High-level interface

It is now time to design a higher-level interface to the zstd library. Our goal is to no longer expose any unsafe function to the user of our library.

Exercise 3.a: Create a new library crate named zstd inside the cargo workspace.

⚠️ For the rest of this page, everything happens in the zstd crate.

Exercise 3.b: Make zstd-sys a dependency of the zstd crate. You may have to lookup how to define a dependency by its path (which will be relative to the zstd crate).

Exercise 3.c: Write a compress_buffer() function with the following signature:

pub fn compress_buffer(src: &[u8], dst: &mut [u8], level: i32) -> Result<usize, ZstdError> {
    // ...
}

ZstdError is an error type that you will define yourself. You may use the thiserror crate if you wish.

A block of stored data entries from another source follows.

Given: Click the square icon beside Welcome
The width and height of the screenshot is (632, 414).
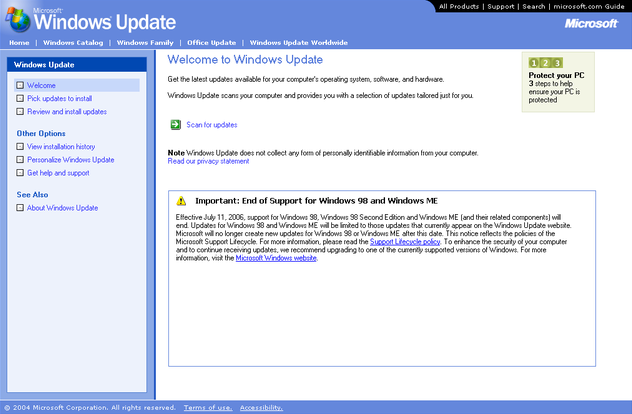Looking at the screenshot, I should tap(20, 86).
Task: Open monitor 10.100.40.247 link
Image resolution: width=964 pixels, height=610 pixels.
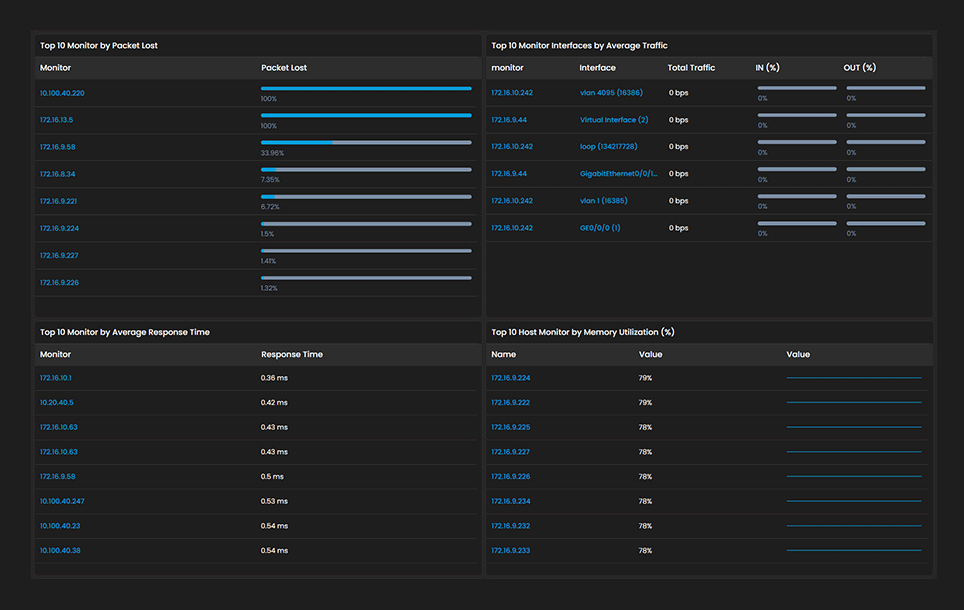Action: coord(62,501)
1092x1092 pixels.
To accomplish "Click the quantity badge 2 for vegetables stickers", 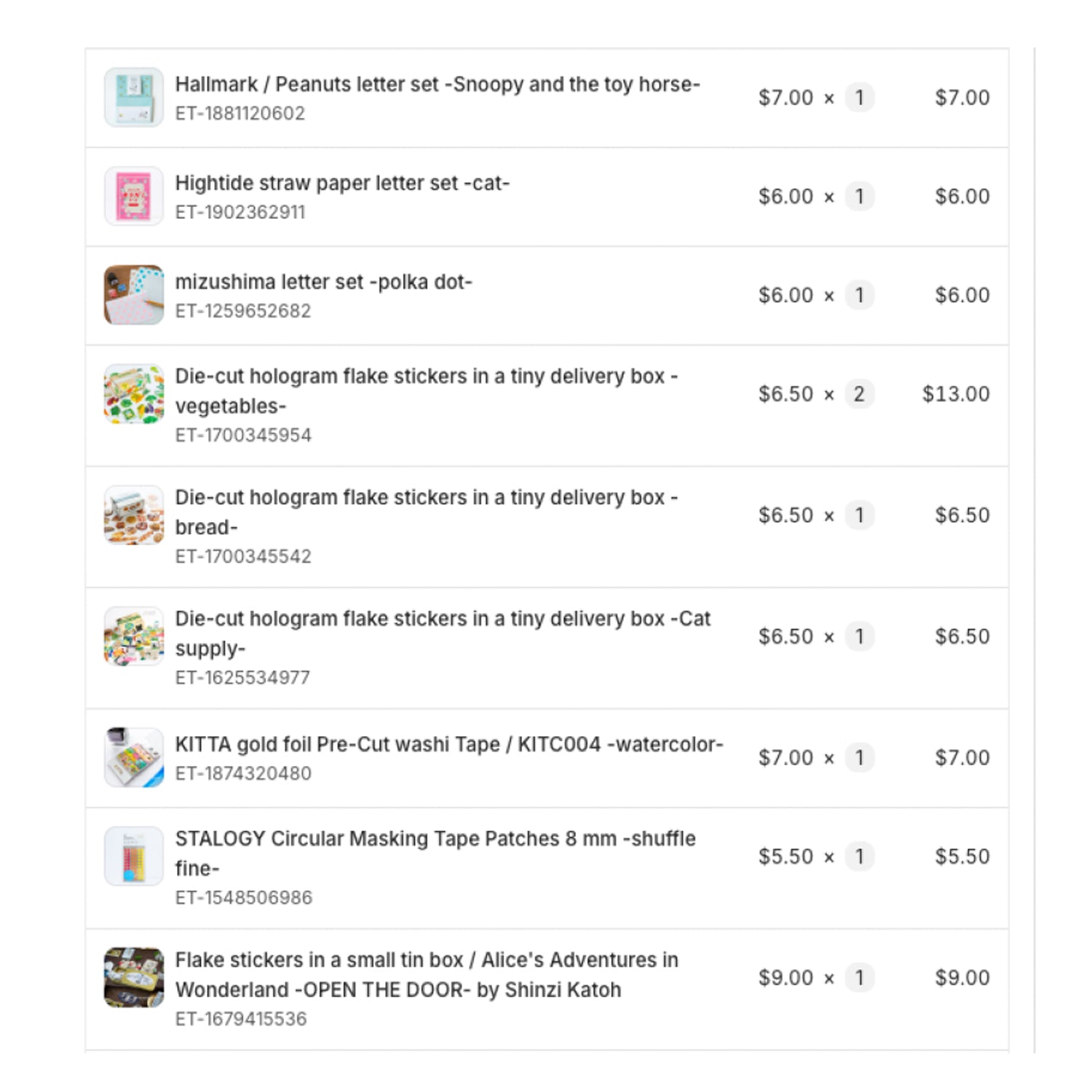I will (859, 394).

Exercise 4.d: Write a decompress_buffer() function with the following signature:

pub fn decompress_buffer(src: &[u8], dst: &mut [u8]) -> Result<usize, ZstdError> {
    // ...
}

Exercise 4.e: Write amax_compressed_size() function with the following signature:

pub fn max_compressed_size(size: usize) -> usize {
    // ...
}

Exercise 4.f: write a decompressed_size() function with the following signature:

pub fn decompressed_size(src: &[u8]) -> Result<usize, ZstdError> {
    // ...
}

Exercise 4.g: Add one or more tests, as you did for the zstd-sys crate, to test that those functions work as expected.